- [Stated goal]: Please recast the part of the listing that opens with the line containing "The height and width of the screenshot is (732, 1299)." and runs through the end of the listing as a Markdown table with the columns Row and Line. Leave out any blank lines.

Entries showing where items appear
+===+

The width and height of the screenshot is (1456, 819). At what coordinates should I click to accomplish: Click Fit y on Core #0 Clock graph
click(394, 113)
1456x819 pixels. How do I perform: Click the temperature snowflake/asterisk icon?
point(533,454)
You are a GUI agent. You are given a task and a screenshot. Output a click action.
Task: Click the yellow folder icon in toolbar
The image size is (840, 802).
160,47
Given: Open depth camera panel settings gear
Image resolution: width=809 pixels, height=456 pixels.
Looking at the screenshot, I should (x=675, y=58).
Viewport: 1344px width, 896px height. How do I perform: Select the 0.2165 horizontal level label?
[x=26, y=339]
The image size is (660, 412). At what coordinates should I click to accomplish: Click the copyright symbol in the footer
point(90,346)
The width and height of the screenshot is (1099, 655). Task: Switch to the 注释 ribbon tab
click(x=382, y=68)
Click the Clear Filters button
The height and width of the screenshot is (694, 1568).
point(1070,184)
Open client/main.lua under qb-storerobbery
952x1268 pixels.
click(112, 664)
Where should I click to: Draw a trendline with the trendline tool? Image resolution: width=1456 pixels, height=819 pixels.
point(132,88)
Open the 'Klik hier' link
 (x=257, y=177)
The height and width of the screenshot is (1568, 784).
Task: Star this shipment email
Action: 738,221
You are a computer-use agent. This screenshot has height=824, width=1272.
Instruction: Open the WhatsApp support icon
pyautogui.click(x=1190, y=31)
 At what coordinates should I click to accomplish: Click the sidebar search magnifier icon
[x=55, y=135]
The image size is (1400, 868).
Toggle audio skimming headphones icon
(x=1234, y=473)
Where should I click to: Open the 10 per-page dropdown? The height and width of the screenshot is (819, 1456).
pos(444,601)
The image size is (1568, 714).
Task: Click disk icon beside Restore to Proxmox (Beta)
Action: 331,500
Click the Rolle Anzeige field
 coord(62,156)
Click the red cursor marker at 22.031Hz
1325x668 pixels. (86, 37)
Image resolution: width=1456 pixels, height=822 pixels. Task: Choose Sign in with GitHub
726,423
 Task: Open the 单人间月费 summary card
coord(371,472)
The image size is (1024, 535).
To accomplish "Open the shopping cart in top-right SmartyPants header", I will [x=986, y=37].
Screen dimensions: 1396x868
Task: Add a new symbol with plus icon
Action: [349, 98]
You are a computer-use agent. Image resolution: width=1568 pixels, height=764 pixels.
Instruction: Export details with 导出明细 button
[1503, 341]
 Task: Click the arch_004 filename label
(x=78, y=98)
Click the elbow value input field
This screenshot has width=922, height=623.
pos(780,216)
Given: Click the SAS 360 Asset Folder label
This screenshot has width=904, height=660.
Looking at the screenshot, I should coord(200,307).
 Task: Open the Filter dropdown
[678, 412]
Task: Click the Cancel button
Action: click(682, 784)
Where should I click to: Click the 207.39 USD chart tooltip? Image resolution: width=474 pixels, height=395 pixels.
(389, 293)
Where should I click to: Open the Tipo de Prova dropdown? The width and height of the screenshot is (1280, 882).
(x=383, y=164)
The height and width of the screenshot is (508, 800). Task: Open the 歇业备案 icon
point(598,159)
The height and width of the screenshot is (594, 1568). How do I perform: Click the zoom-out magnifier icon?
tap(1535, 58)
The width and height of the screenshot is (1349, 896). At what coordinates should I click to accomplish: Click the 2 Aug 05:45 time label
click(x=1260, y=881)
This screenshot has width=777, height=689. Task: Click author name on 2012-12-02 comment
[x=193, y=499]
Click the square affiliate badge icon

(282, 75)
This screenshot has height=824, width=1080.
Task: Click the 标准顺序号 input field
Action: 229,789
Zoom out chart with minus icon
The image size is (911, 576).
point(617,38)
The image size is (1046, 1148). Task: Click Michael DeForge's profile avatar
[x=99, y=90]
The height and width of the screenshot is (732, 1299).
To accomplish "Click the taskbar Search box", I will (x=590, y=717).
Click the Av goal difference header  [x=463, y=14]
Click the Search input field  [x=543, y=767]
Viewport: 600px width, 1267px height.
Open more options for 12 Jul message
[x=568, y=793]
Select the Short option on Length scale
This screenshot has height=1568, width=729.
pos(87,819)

+===+

- [In response]:
| Row | Line |
|---|---|
| 1 | The height and width of the screenshot is (732, 1299). |
| 2 | To accomplish "Click the taskbar Search box", I will (x=590, y=717). |
| 3 | Click the Av goal difference header  [x=463, y=14] |
| 4 | Click the Search input field  [x=543, y=767] |
| 5 | Viewport: 600px width, 1267px height. |
| 6 | Open more options for 12 Jul message |
| 7 | [x=568, y=793] |
| 8 | Select the Short option on Length scale |
| 9 | This screenshot has height=1568, width=729. |
| 10 | pos(87,819) |